**About this task:** For the word "Identify", report how many lines of the records below contain it, and nothing more.

**Material provided:**
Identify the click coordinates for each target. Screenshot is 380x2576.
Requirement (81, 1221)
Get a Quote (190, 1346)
==
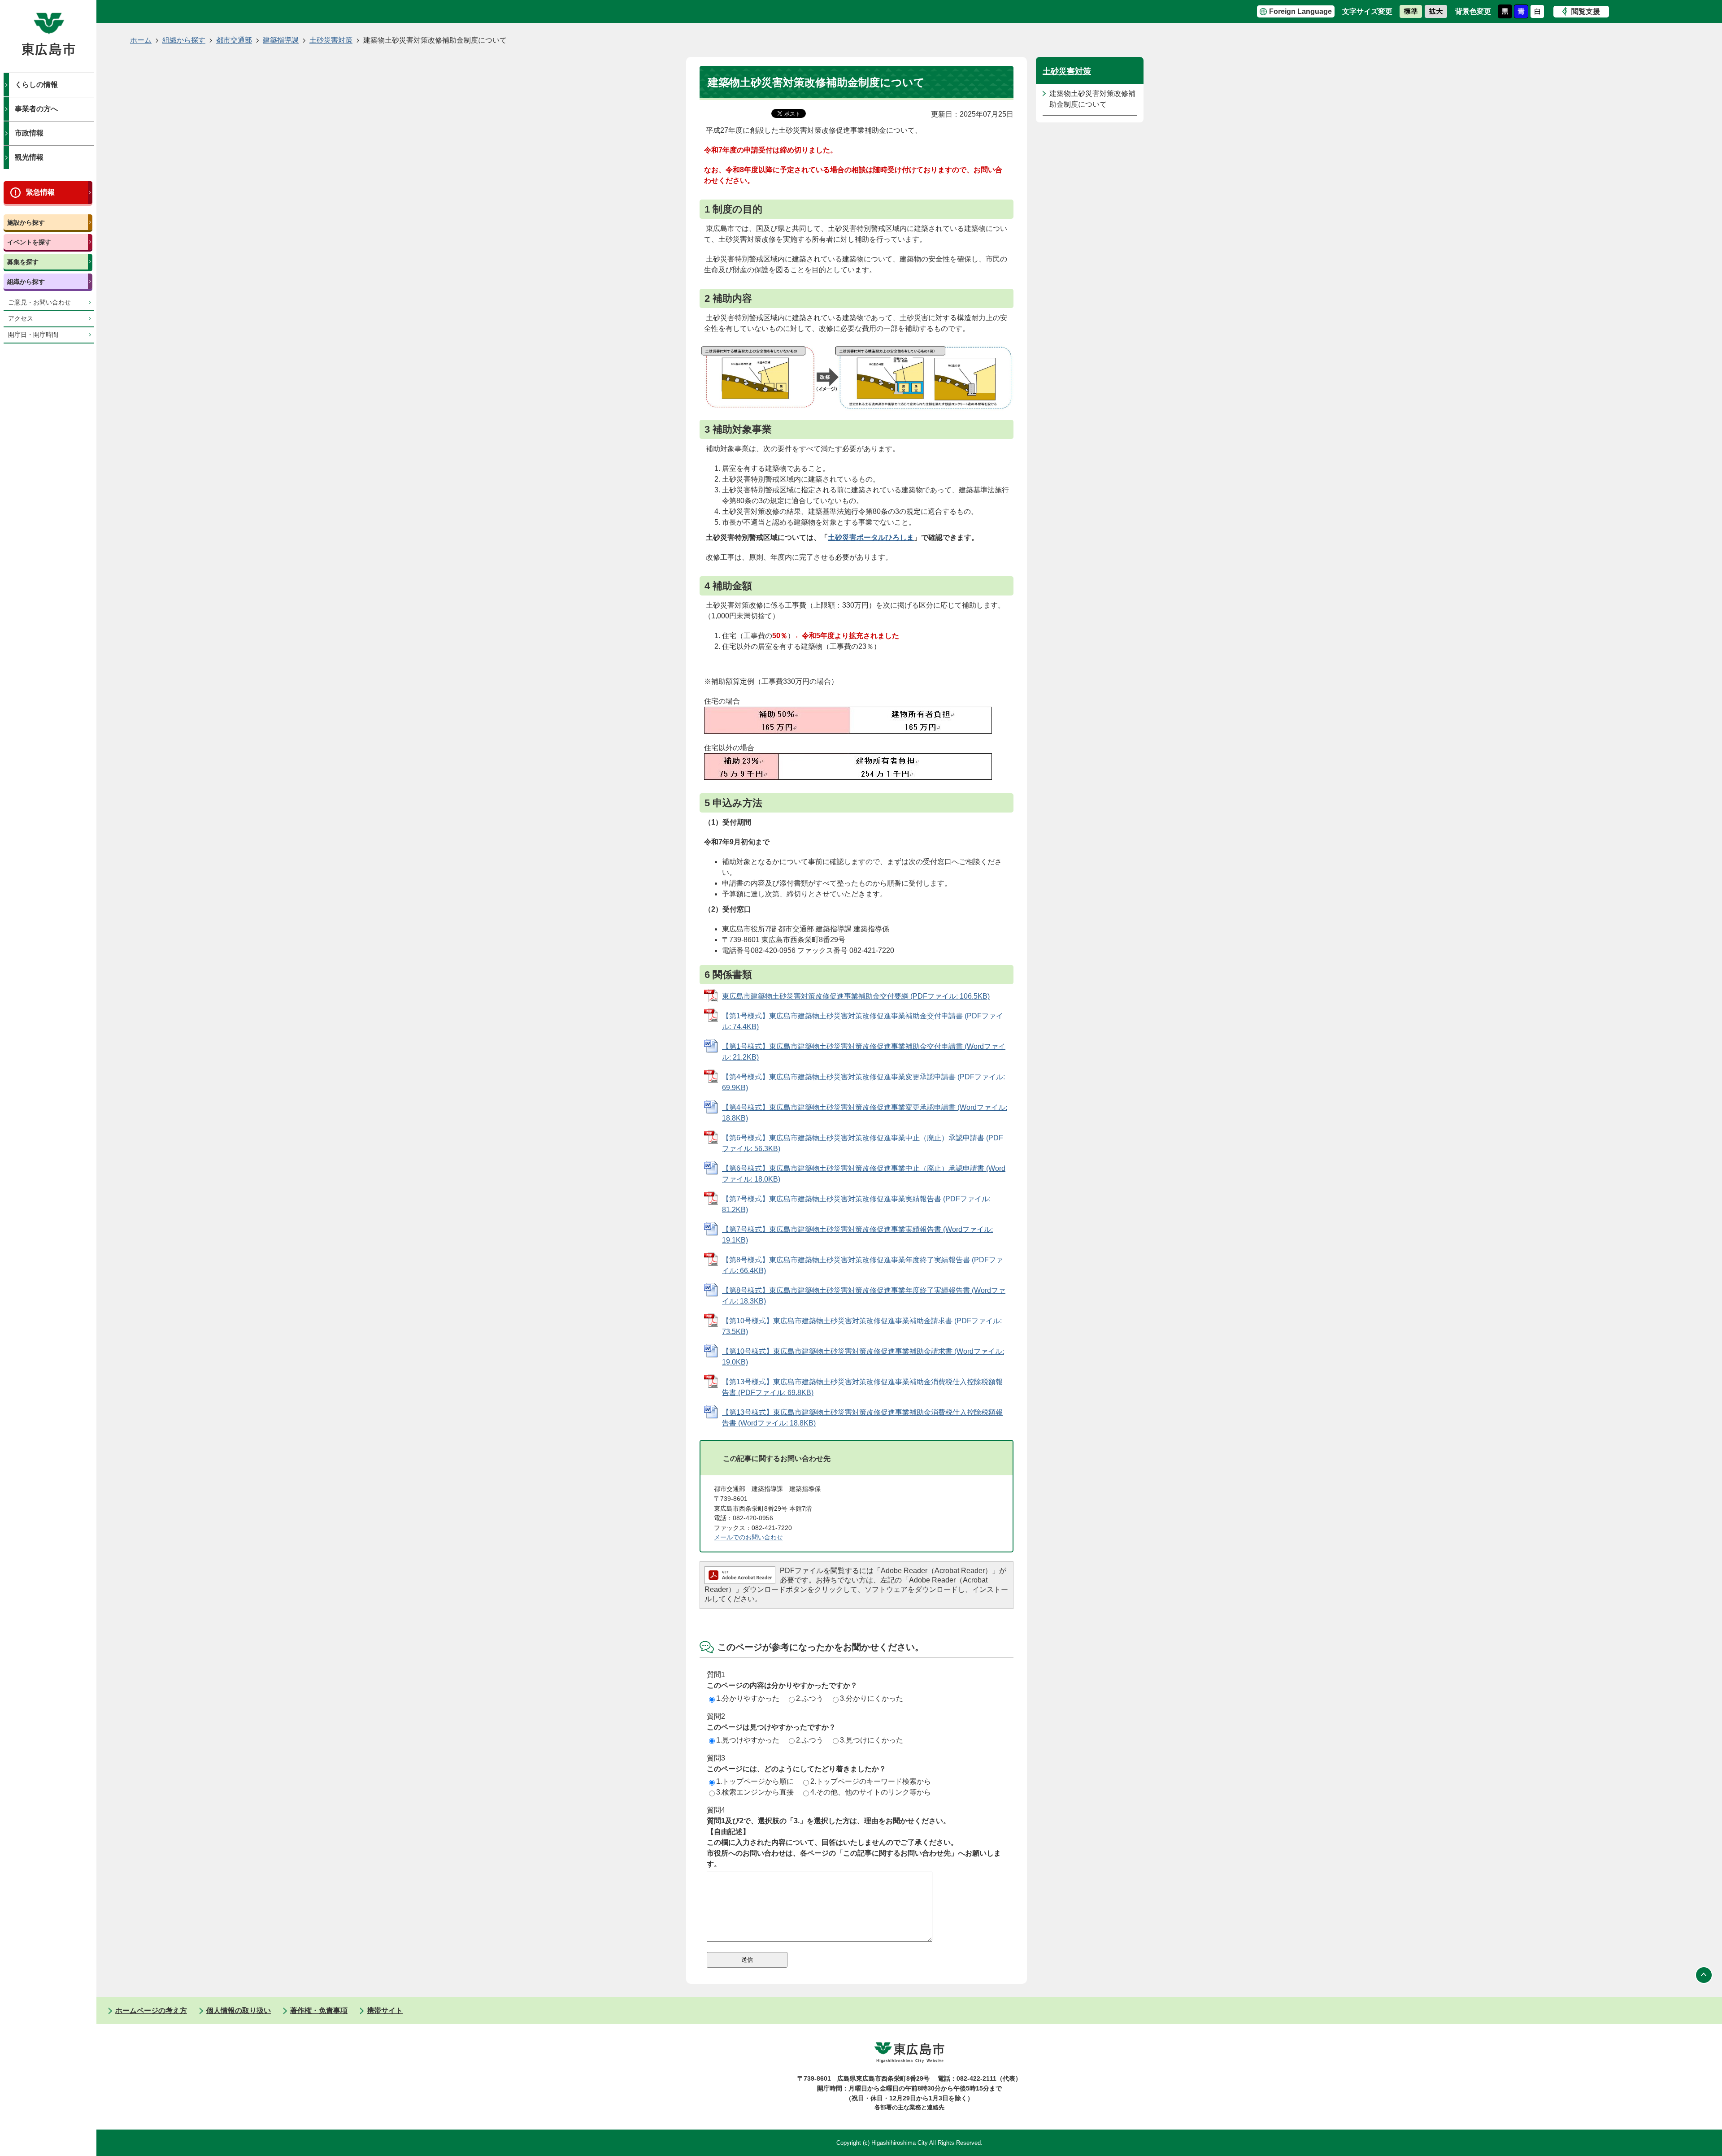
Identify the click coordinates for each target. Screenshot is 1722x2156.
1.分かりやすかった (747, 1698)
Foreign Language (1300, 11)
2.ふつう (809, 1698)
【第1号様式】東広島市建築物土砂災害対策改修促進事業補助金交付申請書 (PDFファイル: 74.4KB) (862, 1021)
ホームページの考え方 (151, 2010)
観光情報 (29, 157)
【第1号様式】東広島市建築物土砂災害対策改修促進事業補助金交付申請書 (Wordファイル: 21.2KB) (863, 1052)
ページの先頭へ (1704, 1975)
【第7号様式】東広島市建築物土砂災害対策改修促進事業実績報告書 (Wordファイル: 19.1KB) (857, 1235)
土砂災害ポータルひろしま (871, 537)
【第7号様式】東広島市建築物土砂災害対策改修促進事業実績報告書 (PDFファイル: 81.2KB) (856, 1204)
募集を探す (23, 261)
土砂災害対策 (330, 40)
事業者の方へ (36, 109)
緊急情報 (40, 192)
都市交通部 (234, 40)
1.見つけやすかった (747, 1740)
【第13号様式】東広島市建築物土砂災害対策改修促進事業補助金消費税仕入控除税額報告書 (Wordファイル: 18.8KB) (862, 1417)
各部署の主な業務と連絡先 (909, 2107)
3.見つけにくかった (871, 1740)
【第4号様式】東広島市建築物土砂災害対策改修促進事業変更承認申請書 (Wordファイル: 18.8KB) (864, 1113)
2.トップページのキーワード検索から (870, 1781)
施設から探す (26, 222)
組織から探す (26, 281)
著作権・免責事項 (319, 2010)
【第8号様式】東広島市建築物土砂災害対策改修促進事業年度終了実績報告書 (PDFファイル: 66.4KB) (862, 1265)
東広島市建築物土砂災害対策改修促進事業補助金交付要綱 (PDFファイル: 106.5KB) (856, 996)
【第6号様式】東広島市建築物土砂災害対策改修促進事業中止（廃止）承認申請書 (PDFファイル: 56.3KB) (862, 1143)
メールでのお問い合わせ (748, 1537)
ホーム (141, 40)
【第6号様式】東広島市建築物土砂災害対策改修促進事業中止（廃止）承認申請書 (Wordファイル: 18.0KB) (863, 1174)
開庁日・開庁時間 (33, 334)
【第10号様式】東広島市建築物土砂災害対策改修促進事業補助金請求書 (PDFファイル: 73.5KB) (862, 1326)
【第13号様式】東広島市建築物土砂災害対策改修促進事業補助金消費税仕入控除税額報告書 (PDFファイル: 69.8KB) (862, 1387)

**Solution to this task:** 2